Reproduce the records below verbatim, from the line containing "Sort by Дата" through the last line of the records, both included.

Exercise inputs:
#####

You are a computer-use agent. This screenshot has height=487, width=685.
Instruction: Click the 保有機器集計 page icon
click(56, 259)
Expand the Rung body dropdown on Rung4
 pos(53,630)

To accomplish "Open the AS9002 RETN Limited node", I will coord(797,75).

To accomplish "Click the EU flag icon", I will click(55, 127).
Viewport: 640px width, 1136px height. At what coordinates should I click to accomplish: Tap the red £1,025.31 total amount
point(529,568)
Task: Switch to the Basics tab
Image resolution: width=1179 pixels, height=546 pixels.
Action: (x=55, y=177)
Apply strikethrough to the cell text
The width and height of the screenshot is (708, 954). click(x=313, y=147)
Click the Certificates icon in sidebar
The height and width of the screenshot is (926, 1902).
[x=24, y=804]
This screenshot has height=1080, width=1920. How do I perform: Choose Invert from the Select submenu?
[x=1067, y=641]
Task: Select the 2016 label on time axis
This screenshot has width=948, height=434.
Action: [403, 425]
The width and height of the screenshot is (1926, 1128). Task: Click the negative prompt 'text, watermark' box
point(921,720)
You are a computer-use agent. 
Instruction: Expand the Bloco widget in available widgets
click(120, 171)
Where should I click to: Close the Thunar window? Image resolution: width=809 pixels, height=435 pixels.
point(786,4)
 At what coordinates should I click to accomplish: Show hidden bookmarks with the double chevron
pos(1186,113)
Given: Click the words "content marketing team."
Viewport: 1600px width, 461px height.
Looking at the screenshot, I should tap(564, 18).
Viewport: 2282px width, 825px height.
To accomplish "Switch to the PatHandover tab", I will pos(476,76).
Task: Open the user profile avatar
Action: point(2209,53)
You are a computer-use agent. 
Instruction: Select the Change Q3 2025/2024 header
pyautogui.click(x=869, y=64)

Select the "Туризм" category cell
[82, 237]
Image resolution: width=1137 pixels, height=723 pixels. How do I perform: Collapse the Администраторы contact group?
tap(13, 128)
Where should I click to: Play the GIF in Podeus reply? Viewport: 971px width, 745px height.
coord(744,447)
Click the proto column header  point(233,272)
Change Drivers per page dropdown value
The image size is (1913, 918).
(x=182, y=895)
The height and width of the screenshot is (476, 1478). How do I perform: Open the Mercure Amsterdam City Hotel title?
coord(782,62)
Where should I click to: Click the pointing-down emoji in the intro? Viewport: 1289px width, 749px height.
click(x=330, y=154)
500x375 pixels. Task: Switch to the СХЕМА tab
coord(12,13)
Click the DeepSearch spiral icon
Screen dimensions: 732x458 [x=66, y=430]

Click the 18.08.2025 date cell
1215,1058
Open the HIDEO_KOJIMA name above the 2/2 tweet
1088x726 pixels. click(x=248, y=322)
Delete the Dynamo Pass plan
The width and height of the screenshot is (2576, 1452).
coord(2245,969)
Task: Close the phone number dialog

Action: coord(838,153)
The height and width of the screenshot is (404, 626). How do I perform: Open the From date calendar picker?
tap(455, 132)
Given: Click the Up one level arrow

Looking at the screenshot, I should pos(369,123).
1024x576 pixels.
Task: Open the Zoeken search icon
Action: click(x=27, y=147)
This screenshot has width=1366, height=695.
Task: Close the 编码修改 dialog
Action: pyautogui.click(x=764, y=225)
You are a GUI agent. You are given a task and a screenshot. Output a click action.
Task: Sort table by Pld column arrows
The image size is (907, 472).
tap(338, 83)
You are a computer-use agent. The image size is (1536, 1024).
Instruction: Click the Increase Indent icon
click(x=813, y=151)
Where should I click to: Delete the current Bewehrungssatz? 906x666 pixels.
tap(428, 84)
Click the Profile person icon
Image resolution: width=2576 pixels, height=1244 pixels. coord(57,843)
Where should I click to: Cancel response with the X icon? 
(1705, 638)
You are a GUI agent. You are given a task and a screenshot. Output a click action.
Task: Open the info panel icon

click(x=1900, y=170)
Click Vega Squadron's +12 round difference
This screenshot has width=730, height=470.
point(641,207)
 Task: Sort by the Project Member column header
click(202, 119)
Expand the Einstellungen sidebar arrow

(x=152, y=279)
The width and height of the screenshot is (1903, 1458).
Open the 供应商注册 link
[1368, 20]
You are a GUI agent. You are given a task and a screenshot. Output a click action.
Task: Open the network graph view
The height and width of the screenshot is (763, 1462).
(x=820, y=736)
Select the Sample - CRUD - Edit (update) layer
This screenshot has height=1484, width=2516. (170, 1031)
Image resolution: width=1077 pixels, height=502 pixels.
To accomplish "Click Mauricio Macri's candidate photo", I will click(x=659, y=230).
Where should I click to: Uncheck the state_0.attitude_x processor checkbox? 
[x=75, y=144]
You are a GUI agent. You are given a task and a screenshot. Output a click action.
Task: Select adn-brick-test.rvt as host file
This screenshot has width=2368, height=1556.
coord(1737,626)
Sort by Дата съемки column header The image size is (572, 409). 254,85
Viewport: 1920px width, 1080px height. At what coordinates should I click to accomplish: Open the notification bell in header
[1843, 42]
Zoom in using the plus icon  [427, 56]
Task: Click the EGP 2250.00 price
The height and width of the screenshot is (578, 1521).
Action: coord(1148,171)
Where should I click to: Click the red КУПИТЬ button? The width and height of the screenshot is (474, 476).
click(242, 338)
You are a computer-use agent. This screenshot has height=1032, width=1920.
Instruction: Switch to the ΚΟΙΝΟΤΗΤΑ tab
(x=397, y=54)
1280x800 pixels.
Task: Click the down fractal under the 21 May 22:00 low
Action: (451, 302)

#####

Solution to this task:
Sort by Дата съемки column header The image size is (572, 409). 254,85
Viewport: 1920px width, 1080px height. At what coordinates should I click to accomplish: Open the notification bell in header
[1843, 42]
Zoom in using the plus icon  [427, 56]
Task: Click the EGP 2250.00 price
The height and width of the screenshot is (578, 1521).
Action: coord(1148,171)
Where should I click to: Click the red КУПИТЬ button? The width and height of the screenshot is (474, 476).
click(242, 338)
You are a computer-use agent. This screenshot has height=1032, width=1920.
Instruction: Switch to the ΚΟΙΝΟΤΗΤΑ tab
(x=397, y=54)
1280x800 pixels.
Task: Click the down fractal under the 21 May 22:00 low
Action: (451, 302)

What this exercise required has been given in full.